##### Source excerpt

Significant FPS drop and issues with tracking

[JimBratsos]

Good evening,
I have been trying using the converted model today for object detection with deepsort, without result. Before that, I tried testing it as underlined by you, using the inference command. However, when used with videos it takes a huge amount of time to change the frame and track the changes. As for deepsort, I referred to https://github.com/theAIGuysCode/yolov4-deepsort and his tracker script, only to provide the following error:
ValueError: Shapes (1, 19, 19) and (1, 38, 38) are incompatible
After that, I tried running the above script ( basically the same as hunglc007's script ) with the following correction for int8 models, as specified here hunglc007#214 ( I recall you have referenced someone at one issue at this ). I tried running it, and it got me the following error:

File "object_tracker.py", line 127, in main
    output_tensors = decode(pred[2], input_size // 8, NUM_CLASS, STRIDES, ANCHORS, i, XYSCALE, 'tflite')
IndexError: list index out of range

Should I swap the number 2 with 1 or 0, it will eventually bring up an image, with an extremely inaccurate detection. I haven't tried this with video, for safety purposes :P ...

These issues and the fps are the crucial issues for me. Thank you for your great work though, the conversion is successful and the model is working.

[hhk7734]

What model did you use?
And can you share your script?

[hhk7734]

I don't know what is pred.
yolo.inference() has no return and yolo.predict() return pred_bboxes == Dim(-1, (x, y, w, h, class_id, probability))

If you want (1,19,19,x) shape, use yolo.model.predict()

[hhk7734]

And ref: #23 (comment)

To speed up, I'll test it out ASAP.

[JimBratsos]

I use the yolov4-tiny with relu activation, that is converted to tflite. From what I remembered from netron it has 2 outputs. The script I am using uses 3 outputs, thus the 2nd issue I am facing probably. Here is the script:

import os
# comment out below line to enable tensorflow logging outputs
os.environ['TF_CPP_MIN_LOG_LEVEL'] = '3'
import time
import tensorflow as tf
physical_devices = tf.config.experimental.list_physical_devices('GPU')
if len(physical_devices) > 0:
    tf.config.experimental.set_memory_growth(physical_devices[0], True)
from absl import app, flags, logging
from absl.flags import FLAGS
import core.utils as utils
from core.yolov4 import decode,filter_boxes
from tensorflow.python.saved_model import tag_constants
from core.config import cfg
from PIL import Image
import cv2
import numpy as np
import matplotlib.pyplot as plt
from tensorflow.compat.v1 import ConfigProto
from tensorflow.compat.v1 import InteractiveSession

# deep sort imports
from deep_sort import preprocessing, nn_matching
from deep_sort.detection import Detection
from deep_sort.tracker import Tracker
from tools import generate_detections as gdet

flags.DEFINE_string('framework', 'tf', '(tf, tflite, trt')

##########
##### Record extracts

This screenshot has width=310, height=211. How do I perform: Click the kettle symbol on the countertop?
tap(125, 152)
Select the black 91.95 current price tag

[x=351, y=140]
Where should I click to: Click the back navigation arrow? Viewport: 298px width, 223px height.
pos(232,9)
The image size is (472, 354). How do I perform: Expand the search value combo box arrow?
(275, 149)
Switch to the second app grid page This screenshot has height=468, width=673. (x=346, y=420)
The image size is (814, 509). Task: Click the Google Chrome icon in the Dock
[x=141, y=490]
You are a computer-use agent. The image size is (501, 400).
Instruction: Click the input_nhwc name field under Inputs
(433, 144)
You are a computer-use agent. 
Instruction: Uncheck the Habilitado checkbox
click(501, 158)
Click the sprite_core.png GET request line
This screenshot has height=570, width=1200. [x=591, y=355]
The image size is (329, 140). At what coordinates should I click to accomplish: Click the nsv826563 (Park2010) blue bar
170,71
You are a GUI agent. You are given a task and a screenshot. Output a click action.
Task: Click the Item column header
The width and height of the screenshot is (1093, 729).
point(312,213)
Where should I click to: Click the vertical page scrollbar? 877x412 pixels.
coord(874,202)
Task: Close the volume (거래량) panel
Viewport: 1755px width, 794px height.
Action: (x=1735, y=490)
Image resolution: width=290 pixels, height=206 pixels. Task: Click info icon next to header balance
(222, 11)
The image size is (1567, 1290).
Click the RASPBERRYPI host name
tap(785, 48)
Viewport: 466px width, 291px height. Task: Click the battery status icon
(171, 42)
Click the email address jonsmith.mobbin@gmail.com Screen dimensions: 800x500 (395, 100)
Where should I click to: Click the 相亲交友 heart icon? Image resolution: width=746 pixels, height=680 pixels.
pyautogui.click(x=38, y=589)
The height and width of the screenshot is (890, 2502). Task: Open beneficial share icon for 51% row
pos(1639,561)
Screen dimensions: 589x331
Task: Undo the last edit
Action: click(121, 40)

##########

• Exercise prompt:
Answer these questions from the forum thread on FPS drop and tracking issues:
1. Which model does JimBratsos say he is using?
2. According to hhk7734, what should be called to get a (1,19,19,x) shape?
3. What error message did the tracker script first produce?

• Solution for this problem:
1. A yolov4-tiny model with relu activation, converted to tflite.
2. yolo.model.predict()
3. ValueError: Shapes (1, 19, 19) and (1, 38, 38) are incompatible